These Days It Takes a Full Sentence to Name a Band

Band names are supposed to make a statement: Strawberry Alarm Clock was the essence of the psychedelic 1960s. But today’s rockers are taking it to the extreme.

Increasingly, especially in the world of indie rock, their names contain verbs and form complete sentences: I Love You But I’ve Chosen Darkness. I Wrestled a Bear Once. These Arms Are Snakes. This Bike Is a Pipe Bomb. Wake the President. We Were Promised Jetpacks. Someone Still Loves You Boris Yeltsin.

What’s behind it? Anna Barie, of the Brooklyn/Chicago trio These Are Powers, thinks one motivating factor is that language in general is undergoing change. “There are different ways that people are communicating now – online and texting and ‘tweeting.’ So the language is getting played with more, and that gets reflected in band names,” she says.
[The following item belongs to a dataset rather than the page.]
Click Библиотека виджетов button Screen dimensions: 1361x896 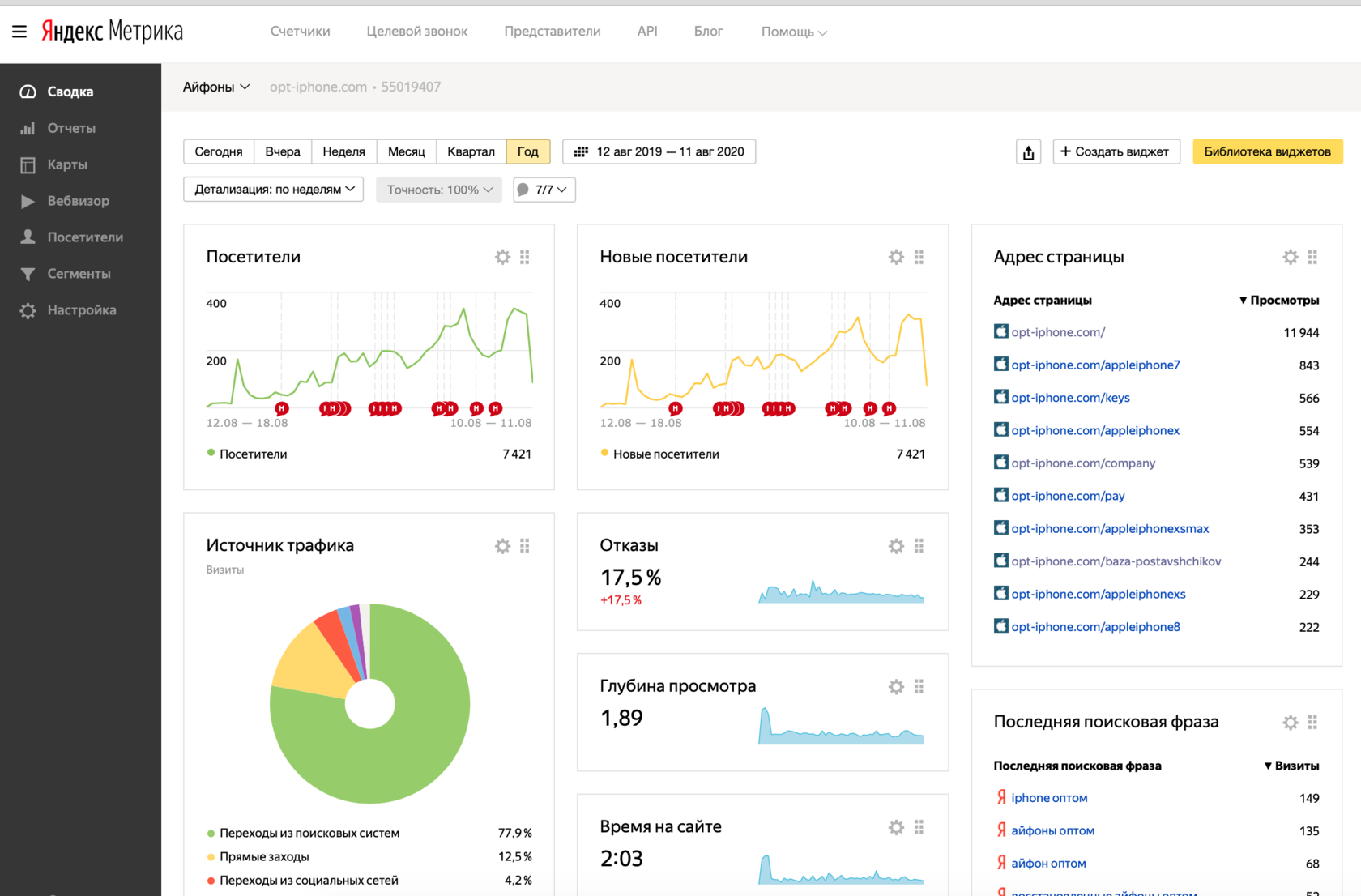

Pop-culturists peg as the first significant modern-era “verb band” They Might Be Giants, formed in 1982 by John Flansburgh and John Linnell as a quirky alternative-rock duo. They released the first album in 1986 and are still active, having won their second Grammy this year for Best Musical Album for Children.

“Of course a musician has to name a band before you really are a band, so the act is a huge artistic gesture made in a total vacuum,” Flansburgh says, via an (excerpted) E-mail message. “We wanted very much to be fully original, but late 1982 was a time when it seemed all the easy, cool name possibilities seemed played out. We finally gave ourselves a full sentence name: They Might Be Giants seemed fully unknowable and slightly paranoid. Perfect. In fact, ‘They Might Be Giants’ is the name of a film from the early 1970s.”

Why have some other verb bands chosen their names, and what has been the response? Here are excerpts from E-mail replies:

(*) Dan Geller, of I Am the World Trade Center:
“I actually chose the name before September 11, 2001. I was living in New York City and looking for a name for my new project. I was discussing how I like bands with location-based names. I said ‘the World Trade Center’ (and) went on to say, ‘Yeah, then I can get on stage and say I Am the World Trade Center.’”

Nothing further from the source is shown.